Shortly after her third-period class, she’d received a text message
from Caleb Solomon with the single word: Done. Between her lunch break and her
ninth-grade composition class, she’d received a text message from
Stuart Kezerian, the school’s principal, that was twice as long as
Mr. Solomon’s message: See me.
    Henry stopped by her
classroom as she was dismissing her senior honors class at the end
of the day. Henry had quickly become her best friend on the faculty
after she’d been hired two years ago. He was from Mississippi, not
Georgia, but he and Meredith shared their Southern heritage. “We’re
two fish out of water here in New England,” Henry often joked.
“Two crawfish out
of water.”
    He also joked that Meredith’s ancestors had
probably owned his ancestors, although she pointed out that her
ancestors in Georgia—who, as far as she knew, hadn’t been slave
owners—could not have owned slaves in Mississippi. But Henry was,
like her, a transplant, someone who’d chosen to settle in New
England and learned to tolerate snowy winters, maniacal drivers,
and iced tea you had to sweeten yourself.

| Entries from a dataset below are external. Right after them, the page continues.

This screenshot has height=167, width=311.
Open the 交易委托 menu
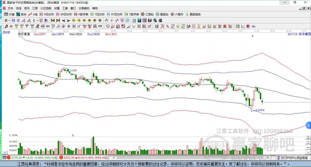84,8
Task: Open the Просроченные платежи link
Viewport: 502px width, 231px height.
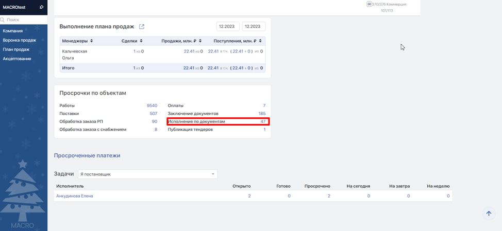Action: (x=87, y=155)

    Having spent twenty years teaching English
at Brogan’s Point High, several of those years as the department
chair, Henry was seasoned and steady. Nothing rattled him. When
Meredith had told him about her disaster at the beach on Sunday,
he’d patted her arm, recommended that she hire Caleb Solomon, and
assured her she had nothing to worry about.
    “I think I have something to worry about
now,” she told him when he ambled into her classroom after the last
of her students had departed. She held her phone toward him so he
could read Stuart’s message on the screen.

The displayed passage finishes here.